- _EXERCISE DESCRIPTION_
This exercise requires an exact copy of each line from the one containing "1456x836 pixels. How" down to the last line below.

++++ ENTRIES PROVIDED

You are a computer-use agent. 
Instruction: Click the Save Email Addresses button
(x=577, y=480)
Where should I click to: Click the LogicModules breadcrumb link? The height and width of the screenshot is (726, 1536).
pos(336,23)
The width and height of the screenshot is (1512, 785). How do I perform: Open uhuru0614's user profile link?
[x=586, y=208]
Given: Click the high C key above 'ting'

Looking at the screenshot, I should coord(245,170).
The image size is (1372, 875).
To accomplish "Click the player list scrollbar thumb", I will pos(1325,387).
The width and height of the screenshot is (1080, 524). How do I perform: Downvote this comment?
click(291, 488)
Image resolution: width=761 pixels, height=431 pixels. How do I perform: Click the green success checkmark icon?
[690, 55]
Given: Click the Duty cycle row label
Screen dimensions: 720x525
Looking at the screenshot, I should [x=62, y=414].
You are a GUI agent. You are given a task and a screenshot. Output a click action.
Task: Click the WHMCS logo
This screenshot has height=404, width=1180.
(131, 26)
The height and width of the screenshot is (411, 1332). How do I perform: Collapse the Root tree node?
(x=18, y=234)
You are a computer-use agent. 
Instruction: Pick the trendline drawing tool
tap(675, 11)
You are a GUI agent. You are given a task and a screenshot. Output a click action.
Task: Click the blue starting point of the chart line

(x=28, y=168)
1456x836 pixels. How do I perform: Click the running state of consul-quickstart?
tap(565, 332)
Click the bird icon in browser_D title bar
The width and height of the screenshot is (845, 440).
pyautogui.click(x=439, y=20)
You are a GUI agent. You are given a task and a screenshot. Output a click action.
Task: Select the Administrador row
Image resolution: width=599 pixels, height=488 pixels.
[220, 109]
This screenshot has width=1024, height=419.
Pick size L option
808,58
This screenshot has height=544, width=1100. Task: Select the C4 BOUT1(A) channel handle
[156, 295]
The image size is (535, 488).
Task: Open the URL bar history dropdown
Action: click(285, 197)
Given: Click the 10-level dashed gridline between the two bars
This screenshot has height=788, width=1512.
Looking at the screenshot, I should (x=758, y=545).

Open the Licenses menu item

++++++++

- _RESPONSE TO THIS EXERCISE_
1456x836 pixels. How do I perform: Click the running state of consul-quickstart?
tap(565, 332)
Click the bird icon in browser_D title bar
The width and height of the screenshot is (845, 440).
pyautogui.click(x=439, y=20)
You are a GUI agent. You are given a task and a screenshot. Output a click action.
Task: Select the Administrador row
Image resolution: width=599 pixels, height=488 pixels.
[220, 109]
This screenshot has width=1024, height=419.
Pick size L option
808,58
This screenshot has height=544, width=1100. Task: Select the C4 BOUT1(A) channel handle
[156, 295]
The image size is (535, 488).
Task: Open the URL bar history dropdown
Action: click(285, 197)
Given: Click the 10-level dashed gridline between the two bars
This screenshot has height=788, width=1512.
Looking at the screenshot, I should (x=758, y=545).

Open the Licenses menu item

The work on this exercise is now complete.